Plus de défense européenne avec l'OTAN

Contrairement au Néerlandais Rutte, qui est à la tête d'une organisation vieille de 75 ans, Andrius Kubilius est confronté à un mandat ardu et complexe, étant donné que l'UE n'a pas de compétence directe en matière de défense. Les États membres restent responsables de leur défense nationale et de leurs forces armées, tandis que l'OTAN demeure « le pilier de notre défense collective », rappelle Ursula von der Leyen.  

Kubilius n'occupe pas encore le poste auquel il a été nommé. Il doit attendre que le Parlement européen lui donne son aval dans les prochaines semaines, ainsi qu'aux nouveaux commissaires, après avoir analysé leur curriculum vitae, leurs orientations politiques et l'existence éventuelle de conflits d'intérêts. Il ne s'agit pas d'une simple formalité. Parmi ceux nommés par Ursula von der Leyen en 2019, le Parlement européen a dit « non » à trois des commissaires proposés. 

Les commissaires européens désignés Andrius Kubilius, commissaire à la Défense et à l'Espace, et Henna Virkkunen, vice-présidente exécutive chargée de la souveraineté technologique, de la sécurité et de la démocratie, arrivent à une réunion du Conseil des commissaires à Bruxelles, Belgique, le 18 septembre 2024 - AFP/JOHN THYS

Parmi les tâches les plus importantes confiées à Andrius Kubilius figurent une coordination plus étroite avec l'OTAN, l'amélioration des infrastructures européennes pour faciliter la mobilité militaire et la création de davantage de projets européens communs. Il devra également se pencher sur le déficit du budget de défense de l'UE, qui s'élève actuellement à environ 1,5 milliard d'euros, un montant que Von der Leyen juge « trop faible et inefficace ».

En coordination avec la future vice-présidente et haute représentante pour les affaires étrangères et la politique de sécurité, Kaja Kallas, 47 ans, ancienne première ministre d'Estonie entre janvier 2021 et juillet 2024, tous deux doivent présenter le Livre blanc sur l'avenir de la défense européenne dans les 100 premiers jours de la législature. Ce document doit contenir des propositions concrètes visant à stimuler et à renforcer les capacités industrielles européennes, car Mme Von der Leyen estime que les pays de l'UE « dépensent trop à l'étranger et que nous devons donc créer un marché unique de la défense ».

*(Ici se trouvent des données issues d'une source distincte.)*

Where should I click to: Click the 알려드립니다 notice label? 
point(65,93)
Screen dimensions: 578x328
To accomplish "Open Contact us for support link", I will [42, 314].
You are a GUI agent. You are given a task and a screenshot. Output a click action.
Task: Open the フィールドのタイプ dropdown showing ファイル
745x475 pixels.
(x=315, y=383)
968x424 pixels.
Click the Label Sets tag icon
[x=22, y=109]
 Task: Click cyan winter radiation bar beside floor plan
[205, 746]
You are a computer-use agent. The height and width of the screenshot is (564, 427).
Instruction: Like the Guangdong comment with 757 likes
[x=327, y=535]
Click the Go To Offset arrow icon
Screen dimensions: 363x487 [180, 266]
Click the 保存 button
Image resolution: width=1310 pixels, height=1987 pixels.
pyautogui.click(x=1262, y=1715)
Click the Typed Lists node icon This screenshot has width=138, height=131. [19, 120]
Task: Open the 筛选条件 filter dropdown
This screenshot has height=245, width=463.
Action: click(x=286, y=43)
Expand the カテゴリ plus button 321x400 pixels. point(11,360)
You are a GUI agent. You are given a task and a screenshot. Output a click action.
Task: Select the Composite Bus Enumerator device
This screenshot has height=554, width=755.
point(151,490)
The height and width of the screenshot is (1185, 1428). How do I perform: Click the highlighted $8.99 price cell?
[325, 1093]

Kaja Kallas, future vice-présidente et haute représentante pour les affaires étrangères et la politique de sécurité, doit coordonner avec Andrius Kubilius la rédaction du Livre blanc sur l'avenir de la défense européenne - PHOTO/Úrsula von der Leyen/X

Dans l'équipe gouvernementale précédente à Bruxelles, le commissaire au marché intérieur, le Français Thierry Breton, était chargé de lancer le volet industriel de la défense et d'augmenter la production de munitions de gros calibre, une tâche qui relève désormais de la compétence de Kubilius. En Espagne, compte tenu de la voie tracée par Bruxelles, la Direction générale de la stratégie et de l'innovation de l'industrie de la défense a été créée au sein du Secrétariat d'État à la défense, sous la direction du lieutenant-général de l'armée de l'air Miguel Ivorra.